Advocates of what is called health-care “reform” must lack confidence in their case. Were they sure that more government control of medicine and medical insurance was a good thing, they would answer the opposing arguments rather than marginalize their adversaries as corrupt or crazy.
In debating a controversial issue, a good-faith participant rebuts the strongest possible opposing arguments. He doesn’t focus on easy targets, such as self-serving or ill-informed opponents, while pretending that legitimate arguments don’t exist.
But that is exactly what most proponents of the Obama approach to health-care regulation do. Having watched this discussion closely, I am struck by how doggedly they avoid the toughest criticism.
The proponents act as if only two kinds of opponents exist: shills for big pharmaceutical and insurance companies, and know-nothing (and most likely racist) extremists who “fear change.” Good-faith opposition based in economic, political, and moral theory is subtly ruled out as impossible.
The benefit of this for the Obama backers is that they never have to respond to the real case against government control. Sneering ridicule and dramatic exposés take the place of argument.
A good number of media pundits are guilty of this evasion. Keith Olbermann, Rachel Maddow, and Chris Matthews of MSNBC take it to the extreme, but they are not alone. They spend their time attacking apologists for corporate profits and mocking the ill-informed people who disrupt congressional district meetings. The former are portrayed as cynically protecting their companies at the expense of people who cannot afford medical services; the latter are portrayed as manipulated — if not dangerously unbalanced — people who show up at meetings because they are pawns of phony grassroots organizations and are fanatically anti-government. (By the way, which is it?) Throw in some congressmen who seem not to know what they are talking about and you have an opposition unworthy of serious attention.

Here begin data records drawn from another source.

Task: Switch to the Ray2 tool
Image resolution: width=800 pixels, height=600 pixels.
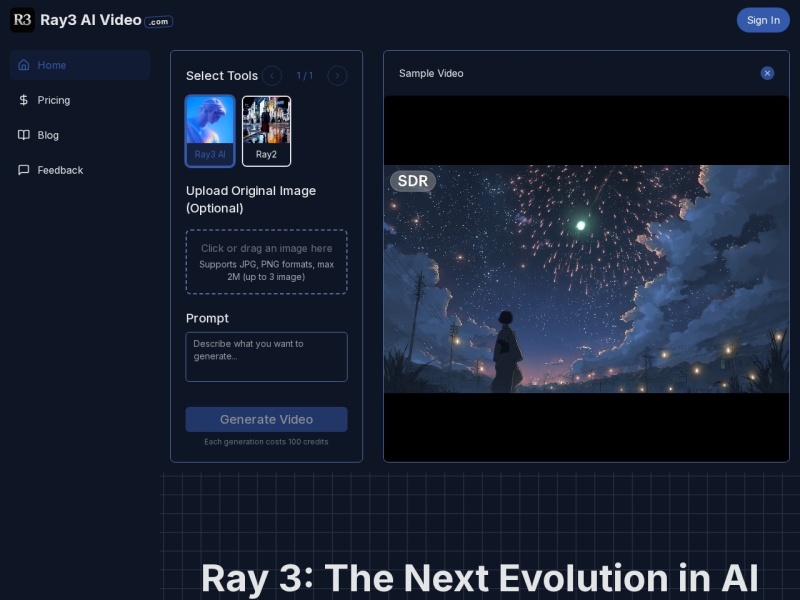Action: click(266, 130)
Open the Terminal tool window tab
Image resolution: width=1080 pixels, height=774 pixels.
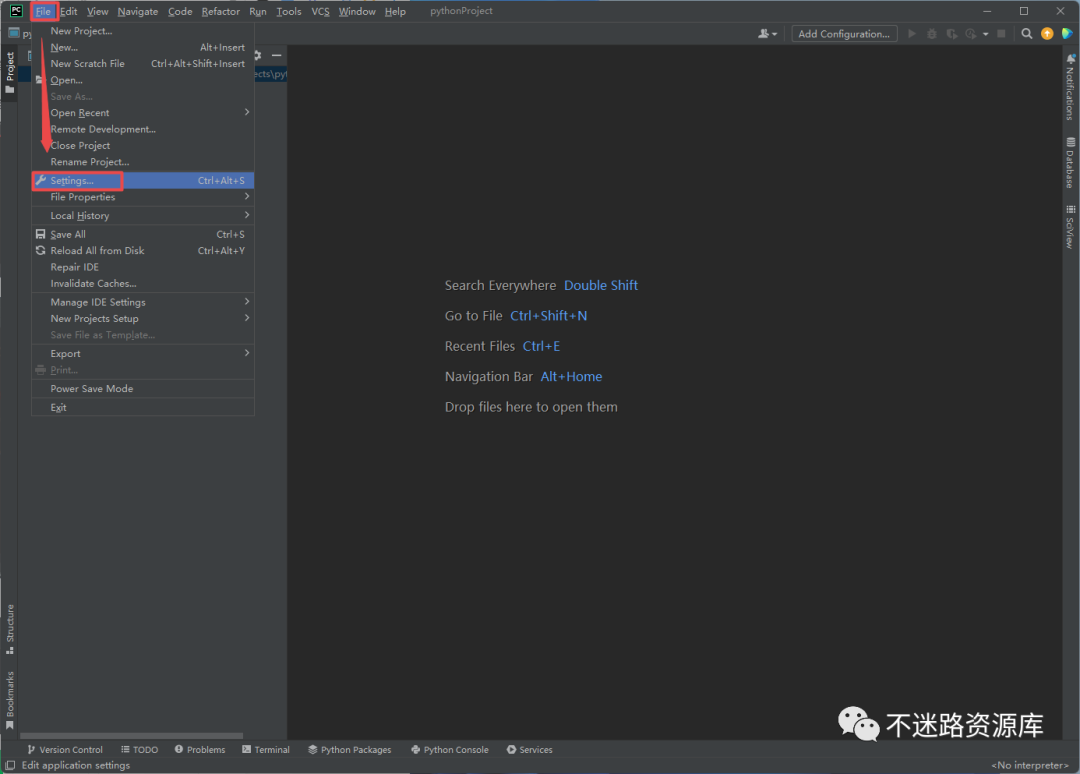pyautogui.click(x=266, y=749)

But there are problems with the pundits’ picture. The commentators conveniently ignore that President Obama regularly meets with representatives of big pharmaceutical and insurance companies, which support most of what he wants. They are even paying for ad campaigns in behalf of so-called reform. These companies stand to make huge profits from new health-care regulation, including one, GE, which owns MSNBC, whose commentators relentlessly attack Obama’s opponents as corporate shills.

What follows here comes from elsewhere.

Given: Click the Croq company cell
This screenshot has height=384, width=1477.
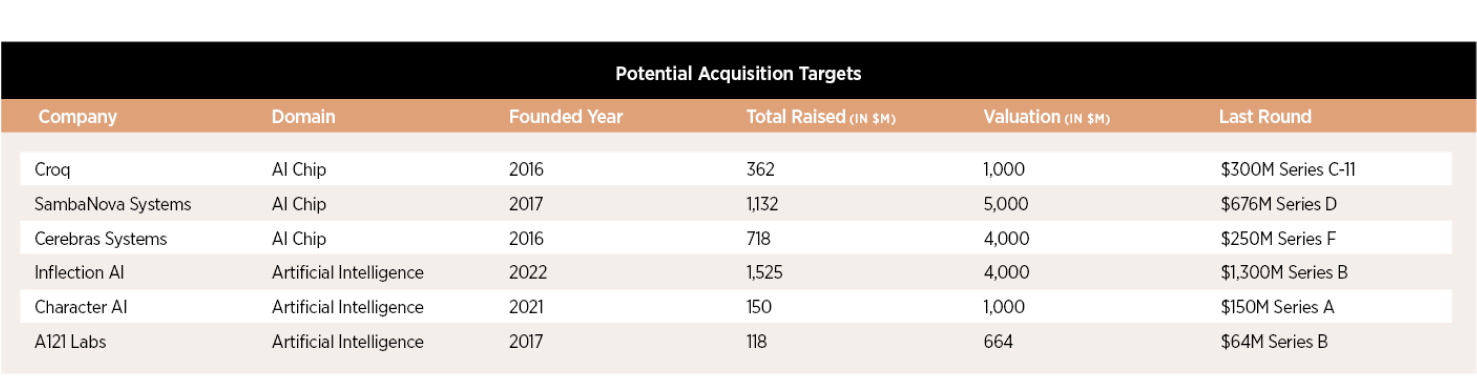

It is true that many people who attend congressional meetings have little more than a gut-level aversion to further government control of health care and repeat inaccurate allegations about the various bills in Congress. Pointing out those inaccuracies is proper, but Obama’s defenders need to do more: They need to answer the critics who offer solid arguments for why government control would harm, not help, most people.

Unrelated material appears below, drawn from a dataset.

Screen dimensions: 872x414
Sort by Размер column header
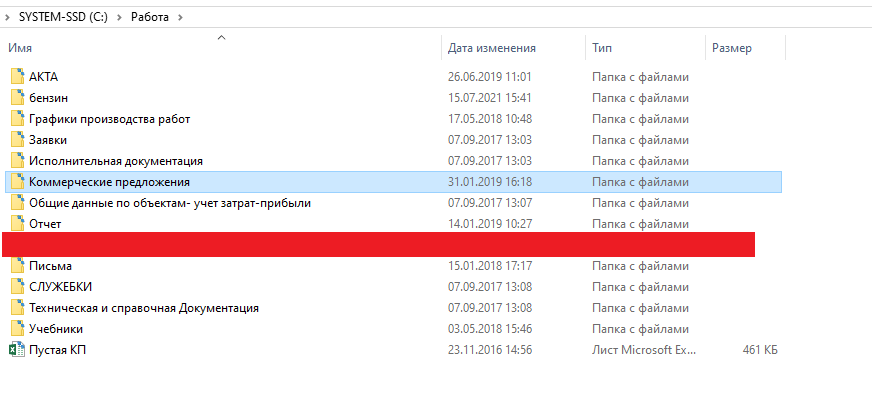tap(731, 48)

According to these critics — mostly economists — the Obama program is flawed because it is not possible to expand medical coverage through subsidies and regulation and control costs without interfering with free choice, that is, without rationing. That’s not a charge based on fear or conspiracy-mongering. It’s economics. If government subsidizes demand, prices will go up. If government also wants to lower prices, it will have to ration in some way, as governments do in other countries.
There’s no alternative. Those, like Obama, who say the government will save money by making the system more efficient miss the point. Prices would still go up under the pressure of new subsidized demand. Obama backers: where are your counterarguments?
Anyway, promises of cost savings are wishful thinking. We’re talking about the government, remember? Who would be willing to bet his own money that the bureaucracy can lower the overall medical bill without rationing?
The most outrageous claim that Obama’s supporters make is that all opponents of “reform” are satisfied with the status quo. That’s nonsense. The strongest critics of Obama-ism are those who argue that the current system is objectionable precisely because it is a government-business cartel built on anti-competitive regulation, rigged tax laws, licensing, patents, and other privileges. While the “reformers” accept this status quo, proposing only marginal adjustments, the economist-critics demonstrate that free-market competition — the separation of medicine and state — is the only way to lower costs and improve service while protecting liberty and privacy.
When will Obama’s supporters stop ducking the tough arguments?